Australia es uno de esos países civilizados que no molesta, que casi nunca aparece en los telediarios, un poco lo que le pasa a Canadá, a su vecina Nueva Zelanda o a Islandia. Cuenta Bill Bryson en su hilarante libro de viajes En las antípodas que se trata de un país tan enorme que una vez un grupo terrorista japonés detonó una bomba atómica en mitad del desierto australiano y nadie se percató de nada, salvo algunos bebedores de cerveza a los que les temblaron las jarras encima de la mesa y unos cuantos sismógrafos que enloquecieron un momento, una anomalía ante la que los científicos decidieron pasar página. Luego se supo que Aum Shinrikyo, el mismo que provocó el atentado mortal con gas sarin en el metro de Tokio, tenía unas propiedades enormes en la región de Victoria donde trabajaban dos ingenieros nucleares de la extinta Unión Soviética.

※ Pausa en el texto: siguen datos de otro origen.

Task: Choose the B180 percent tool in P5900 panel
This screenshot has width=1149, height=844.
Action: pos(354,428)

Australia, en efecto, es un lugar que puede competir con Macondo en lo que se refiere a hechos asombrosos, un país que es una isla que es un continente donde se refugia el animal más grande del planeta (la Gran Barrera del Coral, hoy herida de muerte), donde viven las especies más venenosas y peligrosas (pulpos, medusas, serpientes, arañas) y donde un día de 1967 el primer ministro, Harold Holt, desapareció tragado por una ola en una playa de Victoria y nunca más se supo. De hecho, como dice Bryson al comienzo de su libro, casi nadie sabe el nombre del primer ministro australiano fuera de Australia.

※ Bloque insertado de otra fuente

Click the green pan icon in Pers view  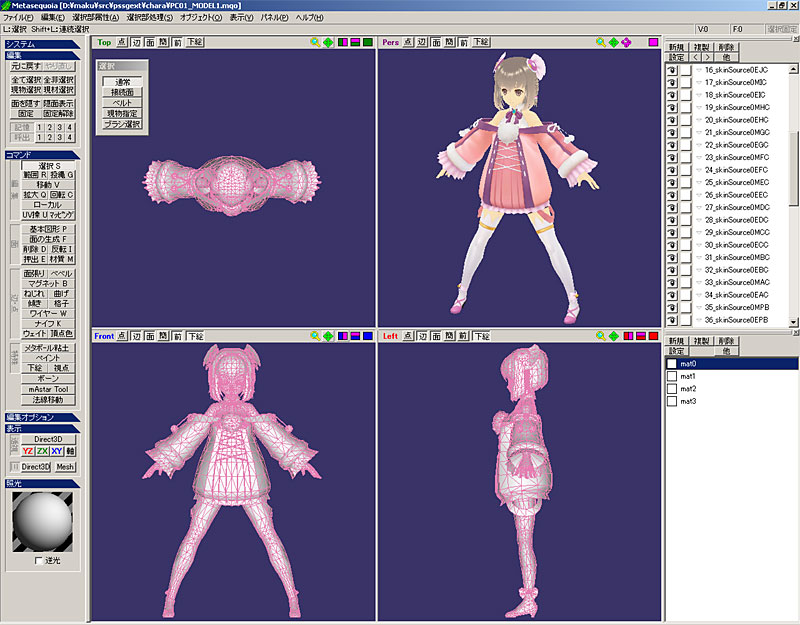point(614,43)

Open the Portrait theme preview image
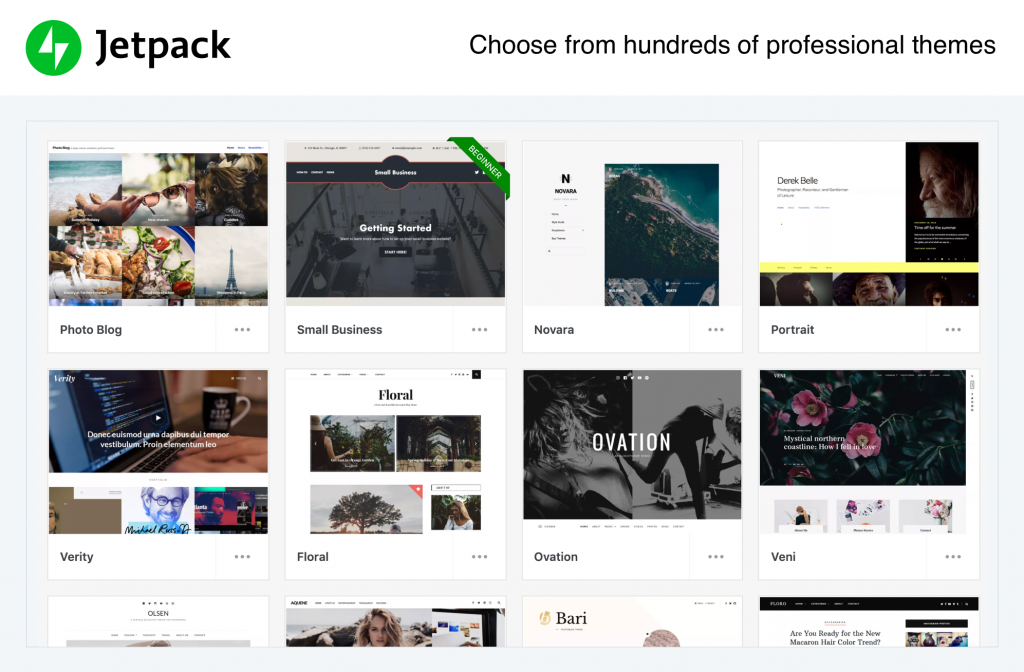[869, 224]
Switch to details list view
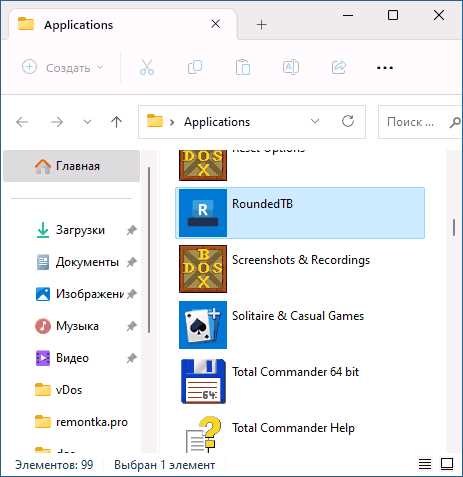 click(x=425, y=464)
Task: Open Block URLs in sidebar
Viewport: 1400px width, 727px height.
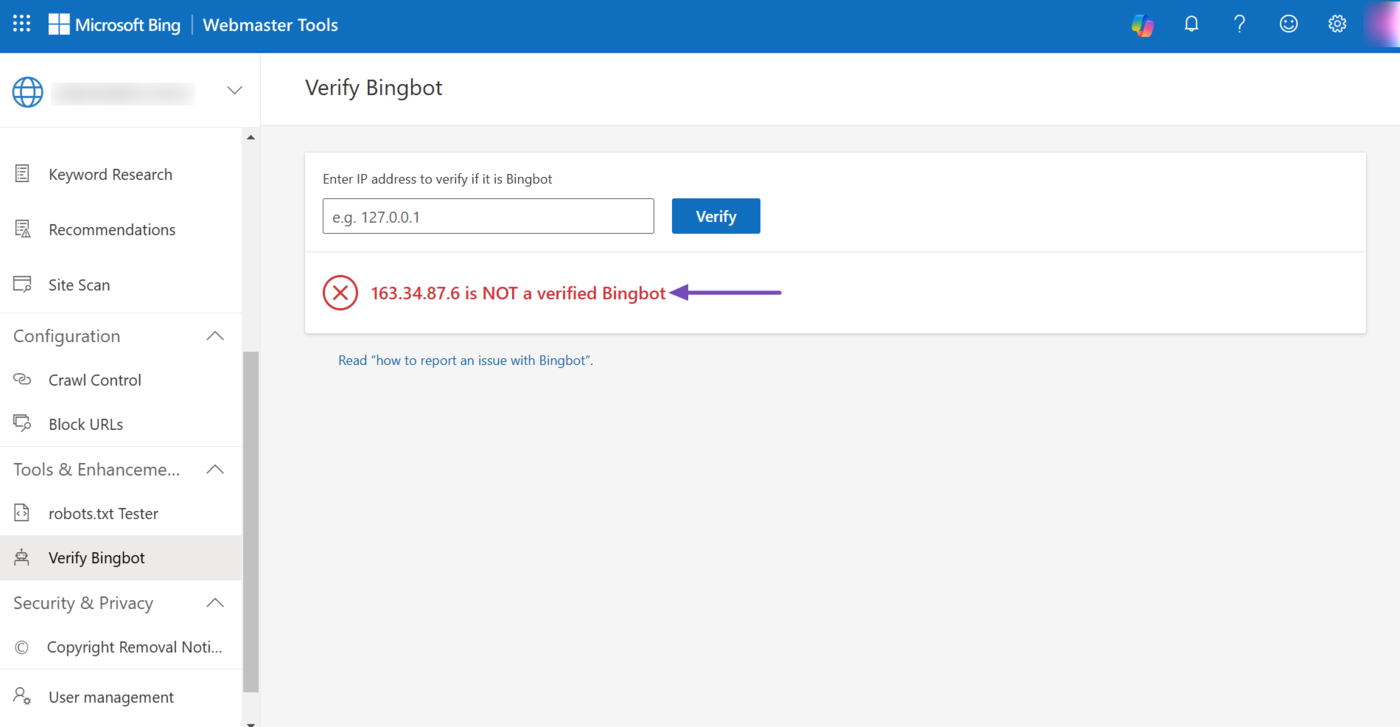Action: 86,424
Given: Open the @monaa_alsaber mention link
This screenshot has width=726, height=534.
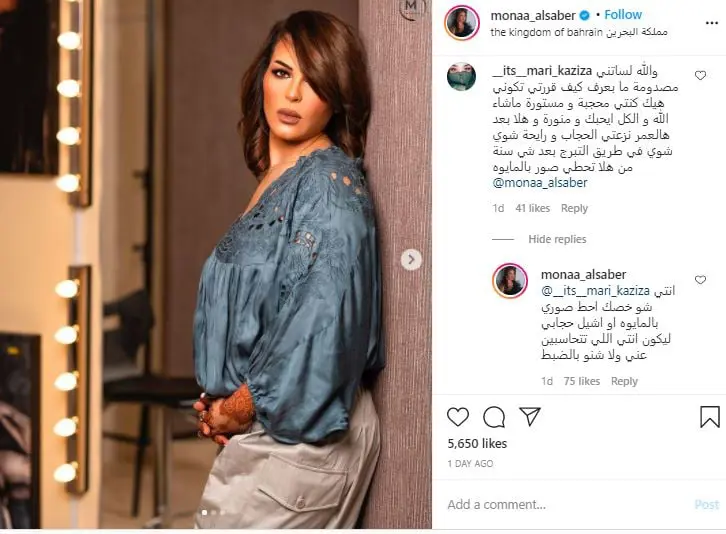Looking at the screenshot, I should pos(540,182).
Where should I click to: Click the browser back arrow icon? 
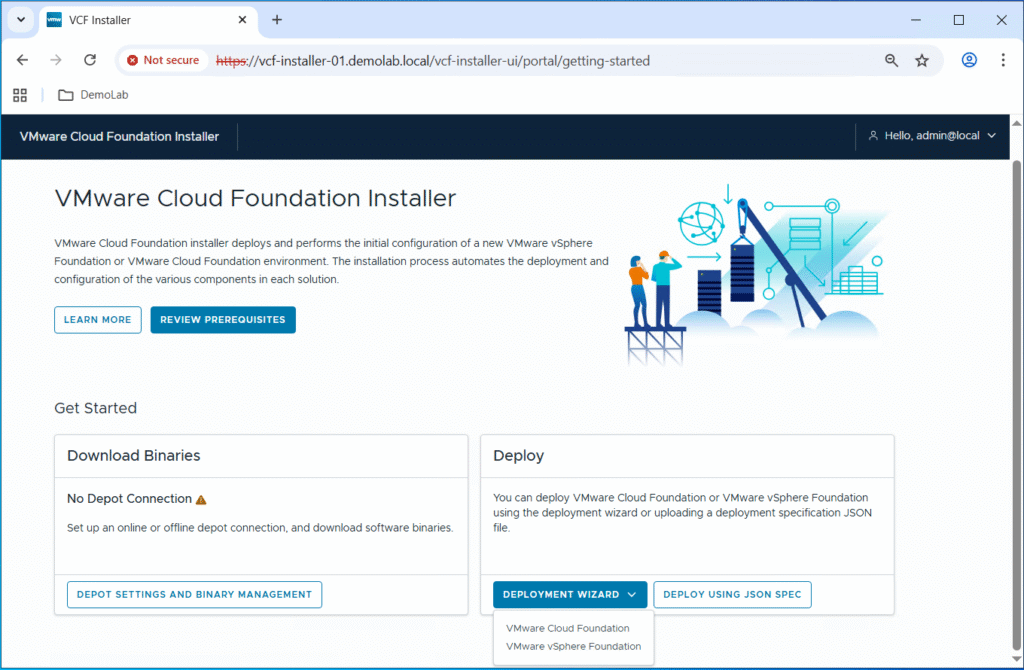(23, 60)
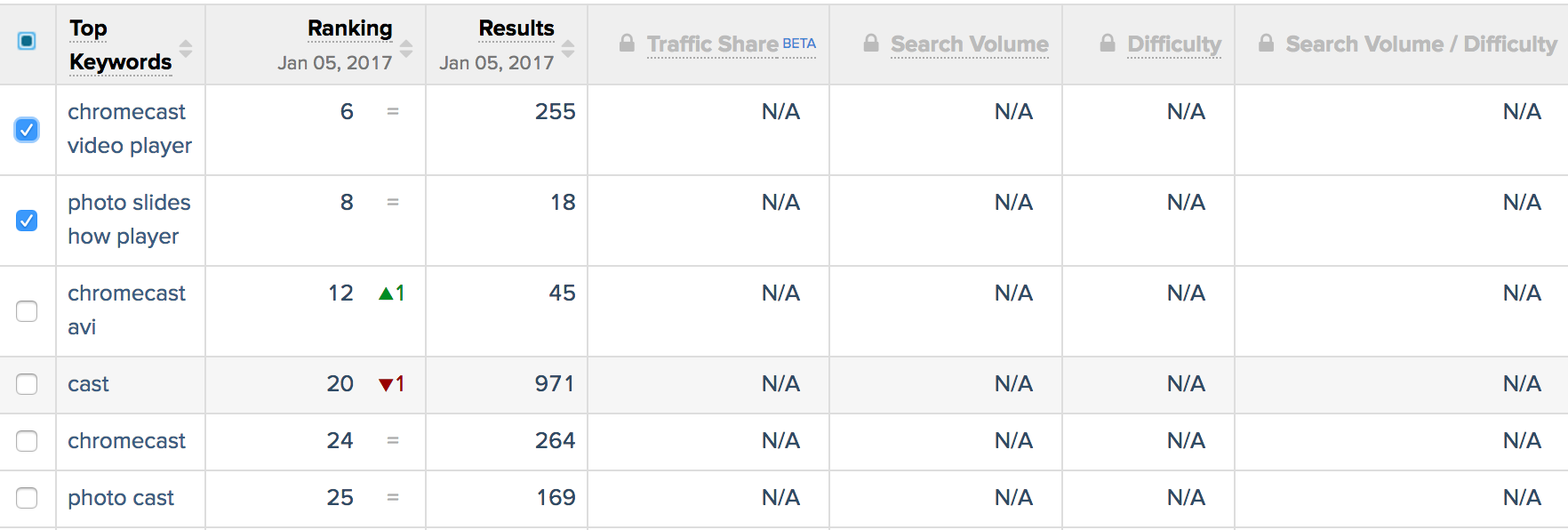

Por eso es una desgracia planetaria que estos días los noticiarios y periódicos surjan manchados con el humo de los incendios pavorosos que han devorado más de diez millones de hectáreas y con el nombre de Scott Morrison, el actual dirigente del país que al fin ha reconocido unos cuantos errores gordos en la gestión de la catástrofe y al que prácticamente ninguno de los afectados quiere dar la mano. Resulta penoso contemplar a Morrison mendigando un saludo a sus compatriotas y a sus compatriotas que lo dejan con el brazo colgando y con cara de mandarlo a tomar por culo. No es para menos, y no sólo por la tardanza y la poca seriedad con las que ha tomado la visita a las áreas afectadas (el colmo de la pachorra fueron unas vacaciones en Hawai con medio país ardiendo), sino sobre todo por los resultados de una política criminal basada en el fracking, la minería y los combustibles fósiles.

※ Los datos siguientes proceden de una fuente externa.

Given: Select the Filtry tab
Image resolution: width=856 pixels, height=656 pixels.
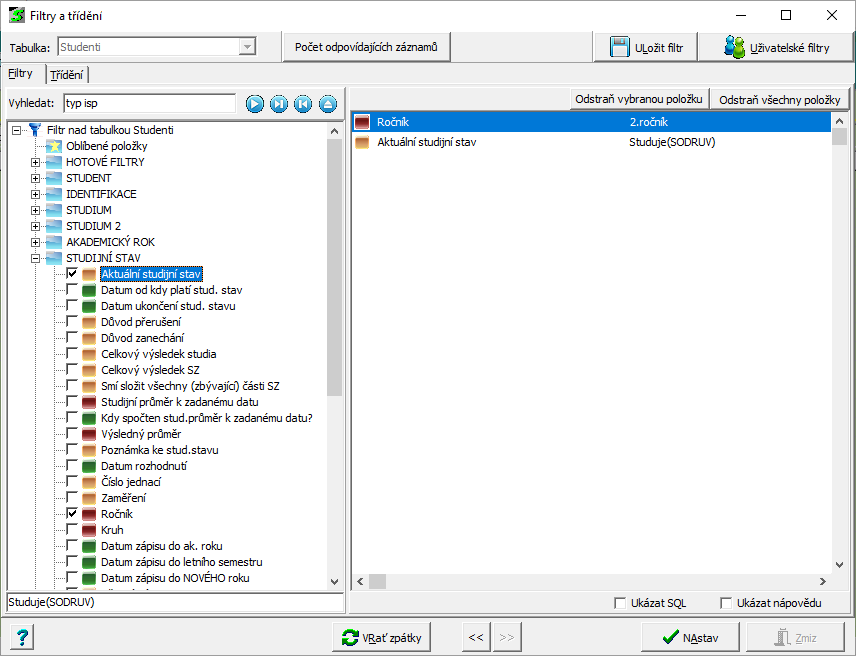Looking at the screenshot, I should point(21,74).
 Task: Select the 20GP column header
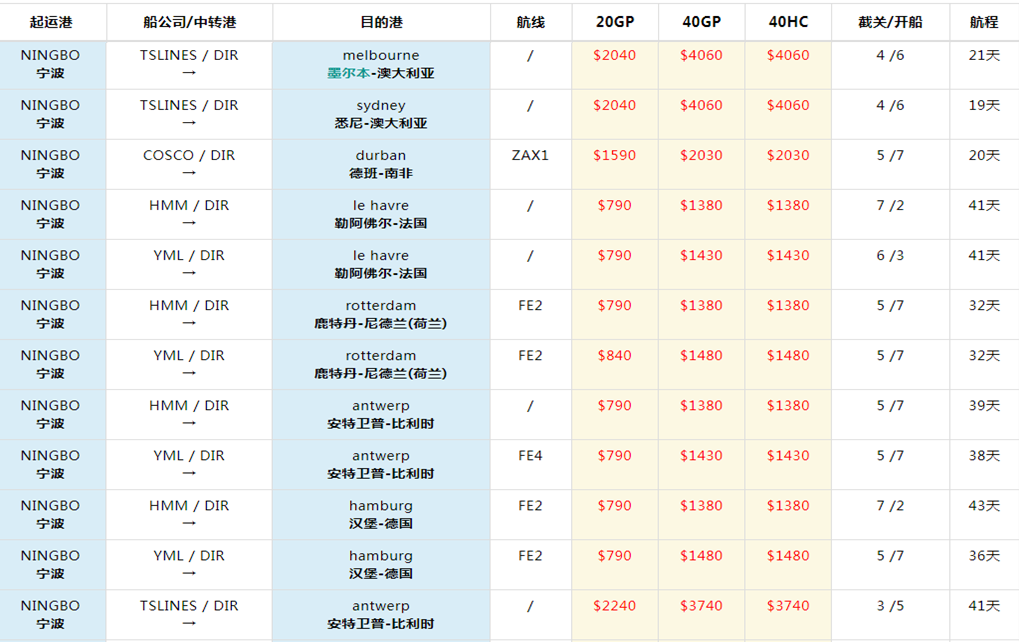point(614,22)
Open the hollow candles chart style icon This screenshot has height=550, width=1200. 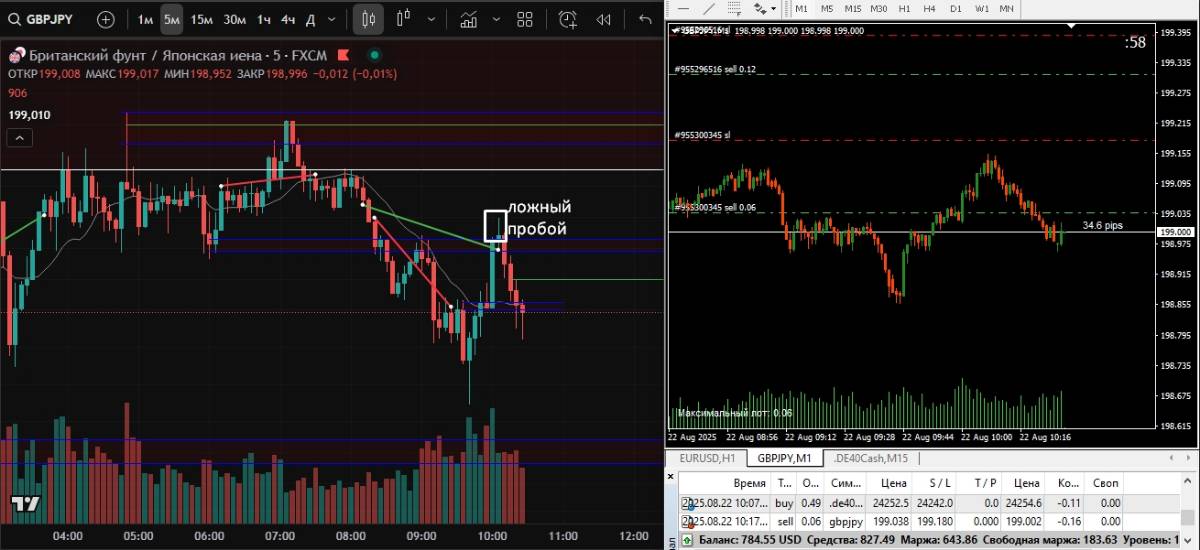click(404, 19)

La dimensión bíblica de los incendios, las aterradoras imágenes de esos muros de fuego consumiendo árboles y bosques enteros, la insoportable visión de los animales carbonizados y los pobres koalas, canguros y ualabíes desahuciados, quemados y aturdidos son un recordatorio del mecanismo de relojería que tenemos colocado en la biosfera y al que hemos llamado, por llamarlo de algún modo, cambio climático. Parece un episodio sacado del Macondo de García Márquez, un capítulo inconcebible del realismo mágico y que sin embargo se ha cobrado ya cerca de treinta víctimas mortales, más de un cuarto de millón de evacuaciones y más de mil millones de animales muertos. Si serán graves los fuegos que seguramente el Open de Australia va a tener que aplazarse por culpa de la niebla tóxica que cubre Melbourne, una noticia que -me van a perdonar- me importa muy poco. La negligencia flagrante del gobierno australiano no es más que un eco de la desidia mundial: la lección de Australia consiste en que el día que queramos reaccionar puede que el planeta no sea más que un churrasco.